De fait, le film convainc beaucoup dans son pastiche, plus qu’une parodie, des films hollywoodiens des années 50, avec un hommage sous forme de mise en abyme pour de nombreux genres cinématographiques en vogue à l’époque : le péplum, le western, les drames psychologiques wellesiens, les films aquatiques, les comédies musicales, sans oublier le film noir en fil conducteur avec l’enlèvement de la star, la voix off qui ouvre le film, la femme fatale. Les Oscars et les BAFTA ont d’ailleurs à juste titre nommés Nancy Haigh et Jess Gondhor pour leurs décors fort soignés.
Cependant, cette réussite s’avère paradoxalement aussi la limite du film, qui confine souvent au pur exercice de style. Les réalisateurs s’interrogent bien une nouvelle fois sur la place de l’homme dans le monde, les dérives absurdes du destin, mais sans atteindre ni la profondeur d’«A Serious Man », ni le burlesque réjouissant de « The Big Lebowski » pour ne citer que deux exemples.
Nous pouvons regretter aussi l’exercice d’autodérision un peu facile du groupe de scénaristes communistes joués par des acteurs juifs, ce qui offre une atmosphère un peu fumeuse d’entre-soi à laquelle les frères Coen ne nous avaient guère habitués jusqu’à présent. C’est d’autant plus dommage que l’ombre délétère du maccarthysme qui planait sur les studios de l’époque est plutôt bien rendue.
Il s’agit en définitive d’un petit frères Coen, très plaisant à regarder, mais mené avec un rythme de gestionnaires sûrs de leurs moyens, sans trop de prises de risques, à l'instar du jeu ici un peu facile de George Clooney. Les inconditionnels trouveront toutes les excuses du monde pour adorer une nouvelle fois, les néophytes en revanche pourront à juste titre s’y ennuyer parfois un peu.
Addenda du 04 octobre 2017
Diverses discussions et le courriel lumineux d’un ami cher me conduisent à réévaluer « Ave César » des frères Coen, jugé un peu sèchement dans les lignes précédentes. La critique de cinéma, nécessairement impressionniste, implique de nombreux jugements à l’emporte-pièce, sur lesquels il serait souvent inutile de revenir une semaine après la projection. Cependant, habité d’une mauvaise foi inconsciente, j’ai catalogué la dernière œuvre des frères Coen comme un vain exercice de style, en boudant mon plaisir au nom d’une grille d’interprétation par trop sévère qui manquait un des enjeux essentiels du film. Battant honteusement ma coulpe, je reconnais ici mes erreurs.

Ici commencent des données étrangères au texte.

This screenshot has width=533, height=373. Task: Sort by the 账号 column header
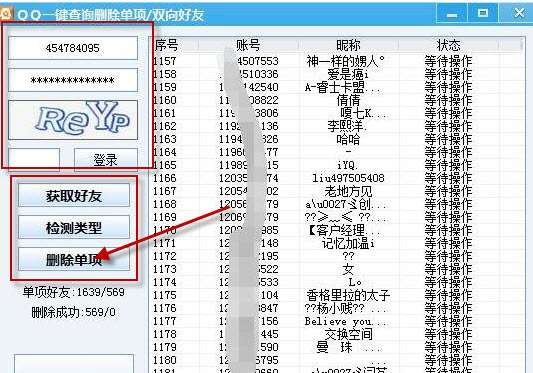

« Ave César » marque en effet une évolution notoire au terme de la trilogie qu’il forme avec « A Serious Man » et « Inside Llewyn Davis ». Les interrogations sur la place de l’homme dans le monde, sur les dérives absurdes du destin, trouvent dans l’exemplum doux-amer du héros un modèle à suivre, et dans l’attitude légèrement subversive de celui-ci l’esquisse d’une voie de salut. Eddie Mannix est le good man du film, plus avancé dans sa quête que le serious man juif recroquevillé sur ses problèmes existentiels, puisqu’il cherche pragmatiquement à donner un sens au monde et à organiser le chaos d’Hollywood. Il doute bien sûr, il a d’immenses scrupules parce qu’il ment à sa femme sur sa consommation de cigarettes, il se décourage et se laisse un moment tenter par un poste chez Lockheed, une entreprise d’armement. Mais rétif à ces sirènes lucratives, il préfère évoluer au sein des vices mesquins de l’entertainment américain, au sein duquel il a un rôle à jouer et une véritable mission. Car, contrairement à tous ces gens de cinéma infiniment médiocres, Eddie Manix a la foi : foi en soi, foi dans le peuple crétin d’Hollywood, foi en la magie du cinéma…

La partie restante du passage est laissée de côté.